Faithful readers may recall my recent pledge to start getting more sleep. Well.
It started out OK. I managed three nights in a row, getting in bed before midnight. Sadly, this is an accomplishment for me.
But then Life was all, “Hey, wait a minute. Who do you think you are, trying to get more sleep? Allow me to reintroduce you to your four children.”
Life loves to do things like that.
And so we were reintroduced, my children and me, at all hours of the night. They all got sick, one by one, and you know how sick kids get up in the night. You’re sleeping all peacefully in your bed, and then you roll over to find a small, silent person staring at you, all Children of the Corn-like.
Then, an eerie whisper.
This scares the heck out of my husband when it happens to him. Which has been, like, two times. I give the man credit–he’s a super hands-on dad–but when our kids are sick, they’re coming to my side of the bed. 18 billion trillion times.
So last week there was a lot of that. The 2-year-old would be up, whimpering with fever. Holding, soothing, rocking would ensue. I’d finally get him back to sleep, crawl into my bed, and the 4-year-old would be standing there. “My leg hurts,” he’d say. He’s feverish, too. I pour him a shot of ibuprofen and take him back to bed.
“Stay with me, Mama.”
So of course I stay because he’s sick, and that’s what moms do. I climb into his bed on the top bunk and cross my fingers it can handle our weight. We snuggle up and I’m just drifting off…
“I’m firsty,” he says.
We negotiate Gatorade or water, and he finally settles on Gatorade even though I tell him THERE IS NO GATORADE HERE. There is weeping.
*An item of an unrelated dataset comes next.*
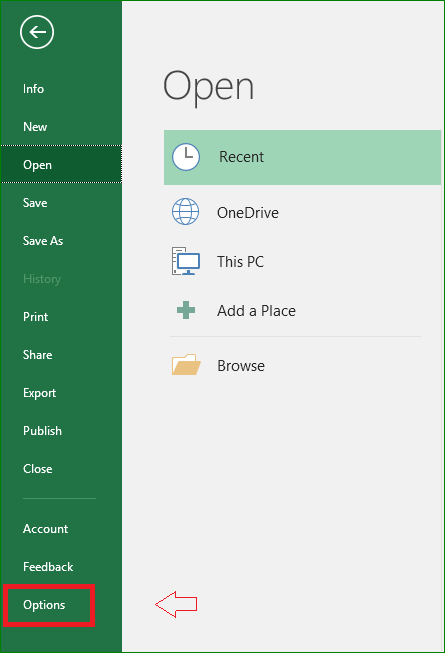Click the OneDrive globe icon
The image size is (445, 653).
[185, 212]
I fetch the water and help him drink it from the special bendy straw. “It’s yucky,” he tells me. I climb back into the bunk. I close my eyes.
“My tummy hurts.”
“Go to sleep,” I mumble. “You’ll feel better.”
“I need to frow up,” he says. “I want a bucket.”
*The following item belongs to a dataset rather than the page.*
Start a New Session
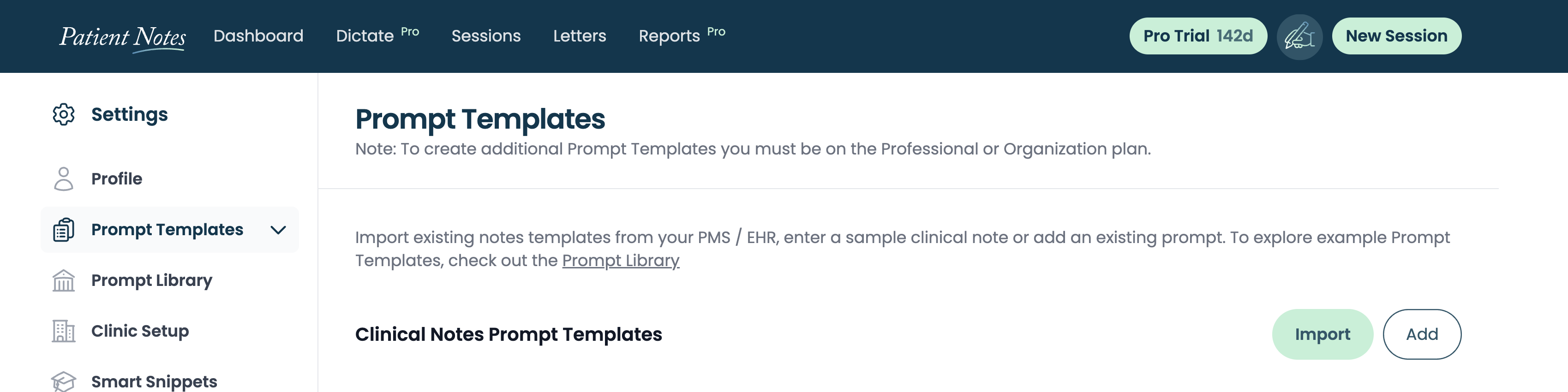Viewport: 1568px width, 392px height. click(1396, 36)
I climb down, finally feeling gratitude for the 18 million buckets the grandparents gave the children for Easter.
“Here you go.”
He hangs his head over the bucket and spits a few times. I stand nearby, yawning.
“Do you need anything else?”
No, he insists, and so I climb back into his bunk.
“My leg hurts. I need the heating pad.”
“Of course you do.”
Sleep would finally come for us both about the time the sun would rise. This scenario–or some variant of it–has been playing out a lot lately.
The children seem to be on the upswing, so maybe I’ll do better at meeting my 11 p.m. bedtime goal. Except for tonight, because it’s 10 minutes to 11 already, and here I sit, writing and drinking a Coke.
If only somebody would bring me the heating pad.